Movie Review: Disney's A Christmas Carol
Time for yet another "A Christmas Carol" version.
Disney’s A Christmas Carol
United States, 2009
Directed By: Robert Zemeckis
Written By: Robert Zemeckis, from the book by Charles Dickens
Starring: Jim Carrey, Gary Oldman, Cary Elwes, Colin Firth, Bob Hoskins
Running Time: 96 min.
Rated PG for scary sequences and images
3 out of 5 stars
There are few things that Walt Disney Pictures wears more proudly on its sleeve than its complete and utter lack of new ideas. Not only is Walt’s legacy based almost entirely on adapting literature and folklore, but since his death the studio has repeatedly cannibalized its own past with an almost frightening relish.

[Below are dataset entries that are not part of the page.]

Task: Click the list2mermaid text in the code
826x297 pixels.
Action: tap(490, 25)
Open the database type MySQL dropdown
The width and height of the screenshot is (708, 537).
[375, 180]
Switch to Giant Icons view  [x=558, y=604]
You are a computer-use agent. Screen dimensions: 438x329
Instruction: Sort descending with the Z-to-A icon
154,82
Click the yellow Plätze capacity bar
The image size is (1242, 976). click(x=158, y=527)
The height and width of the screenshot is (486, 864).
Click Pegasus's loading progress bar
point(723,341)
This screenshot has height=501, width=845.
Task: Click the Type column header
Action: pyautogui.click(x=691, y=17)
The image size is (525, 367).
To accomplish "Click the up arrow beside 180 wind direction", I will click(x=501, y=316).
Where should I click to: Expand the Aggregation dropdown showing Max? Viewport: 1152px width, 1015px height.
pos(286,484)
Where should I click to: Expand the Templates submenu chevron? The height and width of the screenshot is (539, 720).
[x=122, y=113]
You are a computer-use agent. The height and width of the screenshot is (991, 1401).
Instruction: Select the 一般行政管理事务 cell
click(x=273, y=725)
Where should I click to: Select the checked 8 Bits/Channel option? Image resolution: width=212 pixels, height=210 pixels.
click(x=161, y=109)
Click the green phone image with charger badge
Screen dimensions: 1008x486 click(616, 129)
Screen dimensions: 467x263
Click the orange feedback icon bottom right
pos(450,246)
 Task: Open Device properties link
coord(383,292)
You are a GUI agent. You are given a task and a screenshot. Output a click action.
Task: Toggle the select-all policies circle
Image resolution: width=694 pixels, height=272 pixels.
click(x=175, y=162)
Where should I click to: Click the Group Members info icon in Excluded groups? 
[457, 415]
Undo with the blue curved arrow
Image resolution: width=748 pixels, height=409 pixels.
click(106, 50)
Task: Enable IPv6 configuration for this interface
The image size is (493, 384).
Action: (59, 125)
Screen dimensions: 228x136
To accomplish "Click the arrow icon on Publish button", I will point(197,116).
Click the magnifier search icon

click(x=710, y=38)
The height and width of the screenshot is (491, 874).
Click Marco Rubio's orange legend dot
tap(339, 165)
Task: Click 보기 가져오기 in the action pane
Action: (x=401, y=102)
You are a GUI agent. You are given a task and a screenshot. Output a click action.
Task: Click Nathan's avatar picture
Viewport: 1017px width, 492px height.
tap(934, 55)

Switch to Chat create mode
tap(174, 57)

The relentless remaking began with Robin Hood in 1973 -- a retreading of the studio’s 1952 feature The Story of Robin Hood and His Merrie Men, and the very first (!!!) animated feature produced following Walt’s death -- and has only sped up since, with everything from The Nutty Professor to Treasure Island receiving multiple versions, and all of them with a slew of sequels, even if they have to spit on a few graves to get them made. (Fun fact: Louis Prima’s widow actually sued to keep the King Louie character he created out of The Jungle Book 2.)
With that in mind, I guess it’s no surprise that the Mouse House has deigned to grace us with yet another version of Charles Dickens’ A Christmas Carol, that classic tale that everyone in the entertainment industry has already raped into oblivion. For anyone keeping score, this is the third version of the tale to have the Disney branding stamped on it (which really shows a surprising amount of restraint on their part, all things considered), the other two being 1983’s Mickey’s Christmas Carol and 1992’s The Muppet Christmas Carol (which actually may be one of the best adaptations of the story ever -- not that you asked). This new version, while not un-gimmicky, eschews the Mr. Magoo-inspired shoehorning in of extraneous characters, and has been titled simply (and perhaps somewhat resignedly) Disney’s A Christmas Carol.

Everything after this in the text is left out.